Kael listened, his gaze fixed on the map, tracing the countless small, dark marks representing the scattered remnants. He thought of Daegarn, the old Marshal, broken but unbowed, choosing to leave him with this bitter inheritance. It was a viciously clever move, turning defeat into a lingering poison.
He turned to his council, his voice cold and deliberate. "We will not give them the satisfaction of perpetual chaos. We will not let their dying breath define our reign."
He set out new, comprehensive directives. Theron Varkhale and Dren would command highly mobile, elite units, tasked not just with eliminating hostile remnants, but with distinguishing between desperate deserters and malicious bandits. Those willing to surrender and offer service to the new order would be given the chance. Those who continued to terrorize the populace would face the Ashmark Scythe. No more lingering. No more allowing festering wounds.
Lady Virelle's network was tasked with intelligence on these scattered groups: their numbers, their leadership, their patterns. She was to identify any potential weakness, any flicker of pragmatism that could be leveraged.
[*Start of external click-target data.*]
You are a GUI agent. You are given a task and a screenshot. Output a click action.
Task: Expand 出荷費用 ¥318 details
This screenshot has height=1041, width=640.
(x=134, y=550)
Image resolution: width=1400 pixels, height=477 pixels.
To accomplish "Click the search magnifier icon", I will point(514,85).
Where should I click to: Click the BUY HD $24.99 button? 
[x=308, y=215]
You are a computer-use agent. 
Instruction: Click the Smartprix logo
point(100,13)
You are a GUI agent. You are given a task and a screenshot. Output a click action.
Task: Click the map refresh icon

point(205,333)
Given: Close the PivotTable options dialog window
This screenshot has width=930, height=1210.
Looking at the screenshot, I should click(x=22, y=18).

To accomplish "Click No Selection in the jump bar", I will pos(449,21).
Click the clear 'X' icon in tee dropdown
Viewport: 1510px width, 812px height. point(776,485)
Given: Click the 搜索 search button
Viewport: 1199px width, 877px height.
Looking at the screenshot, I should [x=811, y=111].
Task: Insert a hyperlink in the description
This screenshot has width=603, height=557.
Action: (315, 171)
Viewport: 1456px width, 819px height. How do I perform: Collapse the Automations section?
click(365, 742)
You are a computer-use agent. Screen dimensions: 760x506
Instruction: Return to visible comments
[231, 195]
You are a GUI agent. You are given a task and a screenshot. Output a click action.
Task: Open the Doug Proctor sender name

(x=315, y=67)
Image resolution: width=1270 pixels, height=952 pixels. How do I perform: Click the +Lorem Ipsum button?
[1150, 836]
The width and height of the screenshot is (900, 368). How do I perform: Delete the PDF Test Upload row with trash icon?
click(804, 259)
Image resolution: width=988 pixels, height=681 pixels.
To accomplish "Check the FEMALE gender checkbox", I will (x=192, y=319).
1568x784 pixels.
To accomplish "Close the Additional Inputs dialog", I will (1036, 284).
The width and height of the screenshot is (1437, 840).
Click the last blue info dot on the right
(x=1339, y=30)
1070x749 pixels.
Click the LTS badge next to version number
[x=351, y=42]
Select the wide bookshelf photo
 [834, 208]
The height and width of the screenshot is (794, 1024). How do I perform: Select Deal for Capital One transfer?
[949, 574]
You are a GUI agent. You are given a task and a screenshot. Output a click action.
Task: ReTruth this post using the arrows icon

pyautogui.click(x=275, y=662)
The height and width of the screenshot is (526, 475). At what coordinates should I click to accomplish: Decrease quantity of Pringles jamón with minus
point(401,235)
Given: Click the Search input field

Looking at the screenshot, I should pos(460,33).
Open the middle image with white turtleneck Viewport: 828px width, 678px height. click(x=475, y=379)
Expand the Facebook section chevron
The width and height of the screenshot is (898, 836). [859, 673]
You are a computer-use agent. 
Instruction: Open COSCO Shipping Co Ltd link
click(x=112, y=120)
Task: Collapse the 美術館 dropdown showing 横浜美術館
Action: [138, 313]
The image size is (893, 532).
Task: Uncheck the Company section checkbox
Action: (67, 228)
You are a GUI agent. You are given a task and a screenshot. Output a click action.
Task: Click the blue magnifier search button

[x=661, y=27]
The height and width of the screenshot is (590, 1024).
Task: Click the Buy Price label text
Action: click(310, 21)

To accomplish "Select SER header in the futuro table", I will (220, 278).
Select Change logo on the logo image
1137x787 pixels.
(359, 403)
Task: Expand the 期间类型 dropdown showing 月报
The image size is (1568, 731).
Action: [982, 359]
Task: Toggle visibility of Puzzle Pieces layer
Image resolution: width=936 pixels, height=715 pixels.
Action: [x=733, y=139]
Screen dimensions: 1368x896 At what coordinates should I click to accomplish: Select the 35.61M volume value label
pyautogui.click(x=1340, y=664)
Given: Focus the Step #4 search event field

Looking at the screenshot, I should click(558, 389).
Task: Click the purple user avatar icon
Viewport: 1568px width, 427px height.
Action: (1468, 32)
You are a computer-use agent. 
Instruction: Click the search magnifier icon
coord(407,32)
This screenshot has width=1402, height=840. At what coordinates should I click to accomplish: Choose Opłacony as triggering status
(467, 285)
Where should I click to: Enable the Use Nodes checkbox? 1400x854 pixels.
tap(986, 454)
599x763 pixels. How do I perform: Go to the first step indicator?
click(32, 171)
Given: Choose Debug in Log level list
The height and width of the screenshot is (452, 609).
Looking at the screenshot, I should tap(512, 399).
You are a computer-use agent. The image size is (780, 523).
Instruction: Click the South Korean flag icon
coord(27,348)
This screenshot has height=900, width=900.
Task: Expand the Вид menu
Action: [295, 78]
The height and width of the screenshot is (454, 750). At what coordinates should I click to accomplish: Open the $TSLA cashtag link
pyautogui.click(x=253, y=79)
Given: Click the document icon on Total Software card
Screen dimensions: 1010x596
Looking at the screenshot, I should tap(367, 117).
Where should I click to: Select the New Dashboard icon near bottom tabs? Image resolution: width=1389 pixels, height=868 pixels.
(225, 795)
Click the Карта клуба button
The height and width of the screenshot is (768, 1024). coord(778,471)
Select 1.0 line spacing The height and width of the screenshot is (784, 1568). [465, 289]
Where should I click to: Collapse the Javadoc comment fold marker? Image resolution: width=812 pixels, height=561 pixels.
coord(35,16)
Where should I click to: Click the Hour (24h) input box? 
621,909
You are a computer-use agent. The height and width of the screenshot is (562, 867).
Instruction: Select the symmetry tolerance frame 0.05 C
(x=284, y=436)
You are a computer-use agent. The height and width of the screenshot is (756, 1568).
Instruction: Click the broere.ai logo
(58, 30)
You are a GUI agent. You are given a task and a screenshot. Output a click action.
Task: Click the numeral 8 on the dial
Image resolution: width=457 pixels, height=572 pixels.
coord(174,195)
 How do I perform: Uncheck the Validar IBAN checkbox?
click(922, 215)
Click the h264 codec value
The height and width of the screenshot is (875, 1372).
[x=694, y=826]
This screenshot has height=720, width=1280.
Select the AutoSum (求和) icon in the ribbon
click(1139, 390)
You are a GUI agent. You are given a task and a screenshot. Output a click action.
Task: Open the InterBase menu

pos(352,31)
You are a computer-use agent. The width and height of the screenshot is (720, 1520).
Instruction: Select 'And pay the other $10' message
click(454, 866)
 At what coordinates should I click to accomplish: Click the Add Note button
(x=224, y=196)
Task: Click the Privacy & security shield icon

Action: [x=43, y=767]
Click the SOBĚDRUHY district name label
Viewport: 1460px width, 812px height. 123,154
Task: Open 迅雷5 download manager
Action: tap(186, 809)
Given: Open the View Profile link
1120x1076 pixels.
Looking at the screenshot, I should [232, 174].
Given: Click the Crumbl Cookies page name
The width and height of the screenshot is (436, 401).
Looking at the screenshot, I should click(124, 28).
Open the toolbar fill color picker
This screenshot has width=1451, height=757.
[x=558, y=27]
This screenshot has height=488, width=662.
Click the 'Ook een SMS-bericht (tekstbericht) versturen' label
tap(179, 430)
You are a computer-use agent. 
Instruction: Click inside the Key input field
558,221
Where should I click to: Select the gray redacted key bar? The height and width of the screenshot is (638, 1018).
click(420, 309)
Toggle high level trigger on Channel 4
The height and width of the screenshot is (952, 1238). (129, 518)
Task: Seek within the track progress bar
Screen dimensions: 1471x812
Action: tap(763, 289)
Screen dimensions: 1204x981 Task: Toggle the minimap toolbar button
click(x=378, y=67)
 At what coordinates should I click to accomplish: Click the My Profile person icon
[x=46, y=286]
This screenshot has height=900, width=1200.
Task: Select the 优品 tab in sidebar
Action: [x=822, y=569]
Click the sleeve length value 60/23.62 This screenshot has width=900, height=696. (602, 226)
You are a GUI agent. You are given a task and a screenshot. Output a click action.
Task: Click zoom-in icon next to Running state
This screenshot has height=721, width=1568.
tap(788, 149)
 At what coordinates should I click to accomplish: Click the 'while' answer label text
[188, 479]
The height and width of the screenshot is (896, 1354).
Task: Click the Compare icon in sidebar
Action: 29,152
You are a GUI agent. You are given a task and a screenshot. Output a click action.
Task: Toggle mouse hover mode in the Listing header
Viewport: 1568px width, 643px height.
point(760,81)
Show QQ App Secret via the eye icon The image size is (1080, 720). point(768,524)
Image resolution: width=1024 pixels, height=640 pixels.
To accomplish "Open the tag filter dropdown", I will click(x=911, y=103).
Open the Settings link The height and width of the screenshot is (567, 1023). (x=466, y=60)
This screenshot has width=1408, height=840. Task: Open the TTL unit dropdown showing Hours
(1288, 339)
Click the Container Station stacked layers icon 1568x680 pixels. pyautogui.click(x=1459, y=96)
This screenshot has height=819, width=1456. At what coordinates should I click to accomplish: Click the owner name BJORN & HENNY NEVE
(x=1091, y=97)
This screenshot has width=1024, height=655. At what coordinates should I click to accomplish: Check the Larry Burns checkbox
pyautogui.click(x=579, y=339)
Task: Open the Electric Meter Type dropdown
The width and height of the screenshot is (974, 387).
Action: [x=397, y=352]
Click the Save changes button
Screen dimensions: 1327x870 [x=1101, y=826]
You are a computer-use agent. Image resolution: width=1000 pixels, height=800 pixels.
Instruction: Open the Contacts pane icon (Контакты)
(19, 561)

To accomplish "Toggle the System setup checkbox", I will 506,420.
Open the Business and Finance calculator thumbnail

Seyda's Red Veil, with their unique methods, would be deployed selectively. Not for full-scale purges, but for targeted psychological warfare against the most hardened, defiant pockets of loyalists, pushing them to surrender or break. Her terror would now serve to hasten peace, not just victory.
Kael knew this was the grim work of state-building. The old Empire was dead, but its shadow stretched long and dark across the land, a poison in the very soil. He would have to root it out, systematically, brutally, if necessary. The nature of this task was in the grim determination to eliminate lingering resistance, the harsh justice meted out to those who refused the new order, and the enduring brutality required to forge peace from the ashes of total war. He would not just conquer the land; he would cleanse it.